Reproduce every one of the rows below word for word, leaving out the pictures.
■ ■ ■ ■ ■
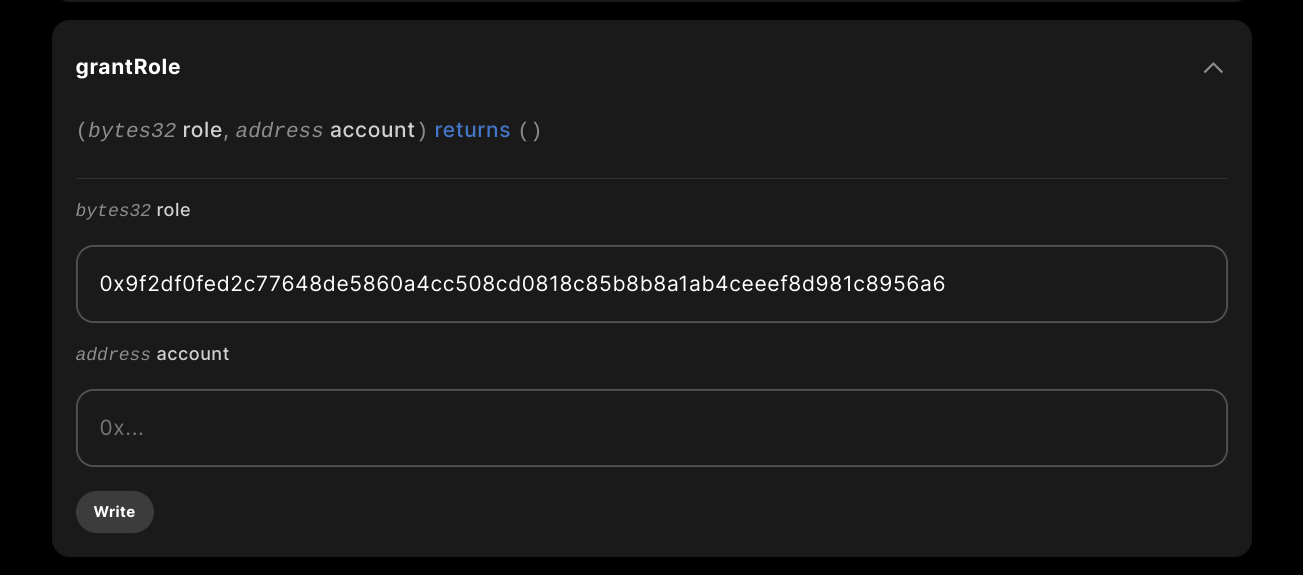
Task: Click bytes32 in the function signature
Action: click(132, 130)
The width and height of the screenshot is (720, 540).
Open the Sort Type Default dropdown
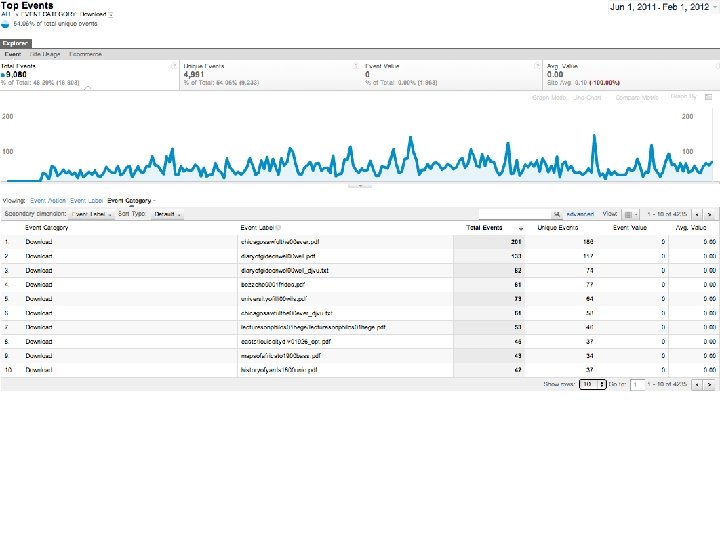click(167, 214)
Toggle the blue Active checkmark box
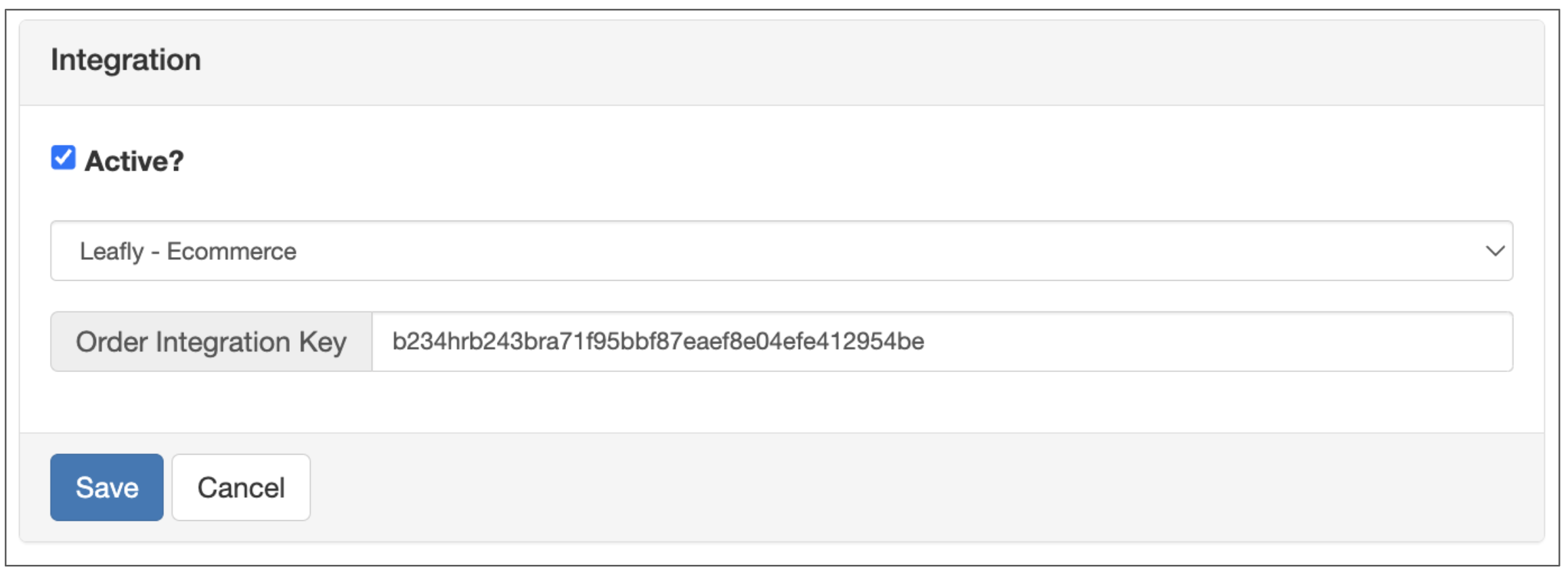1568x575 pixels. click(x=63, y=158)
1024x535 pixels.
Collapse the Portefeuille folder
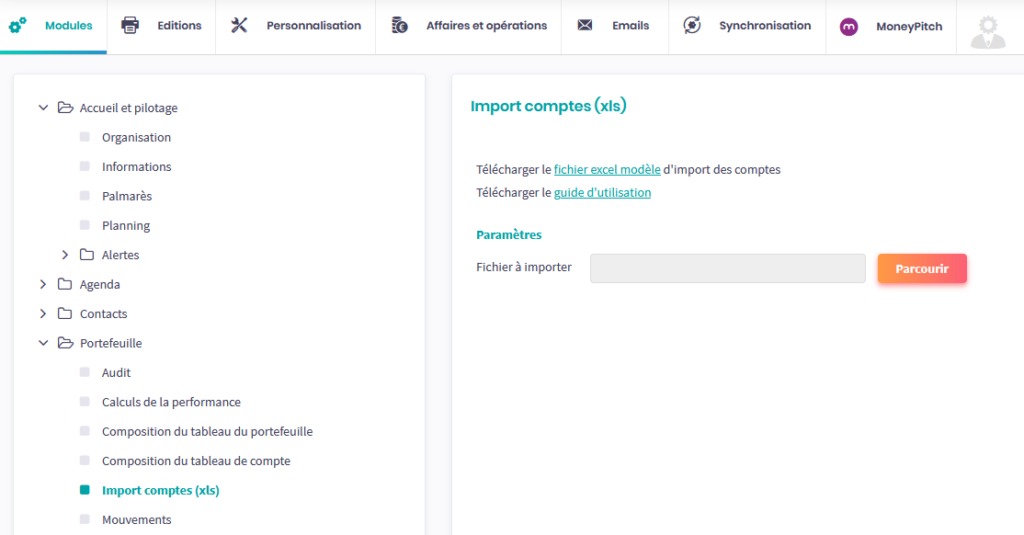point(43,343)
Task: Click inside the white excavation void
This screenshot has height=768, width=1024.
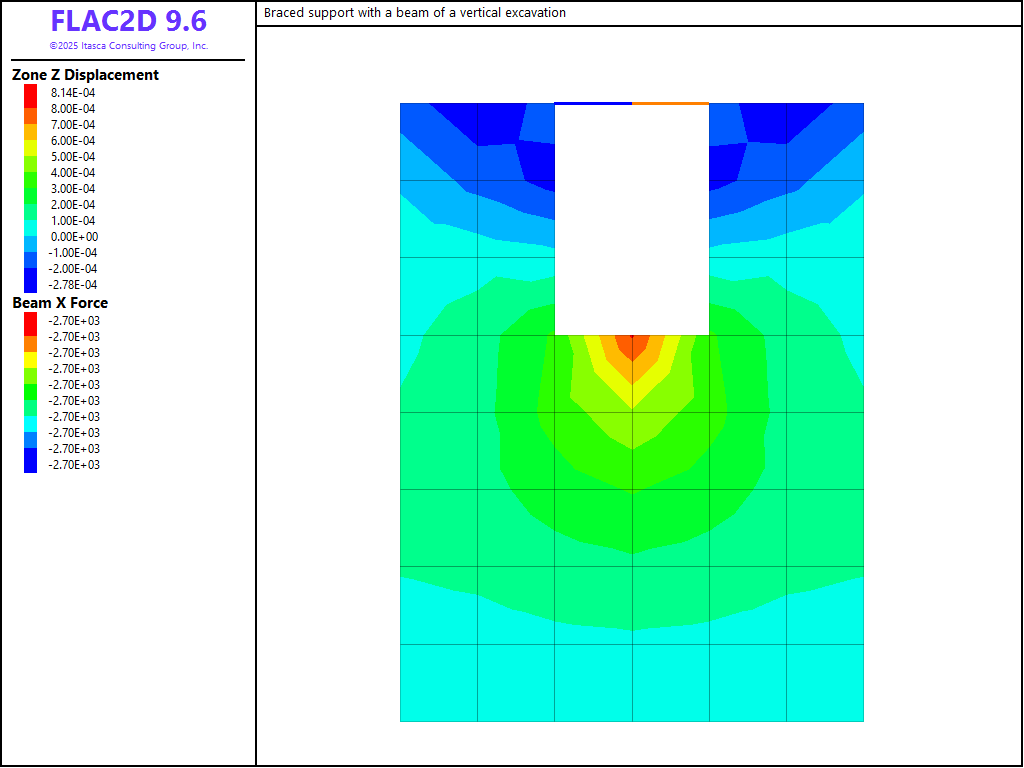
■ ■ ■ ■ ■
*EXERCISE ANSWER*
Task: Click bytes32 in the function signature
Action: click(132, 130)
The width and height of the screenshot is (720, 540).
Open the Sort Type Default dropdown
click(167, 214)
Toggle the blue Active checkmark box
1568x575 pixels. click(x=63, y=158)
1024x535 pixels.
Collapse the Portefeuille folder
point(43,343)
Task: Click inside the white excavation void
This screenshot has height=768, width=1024.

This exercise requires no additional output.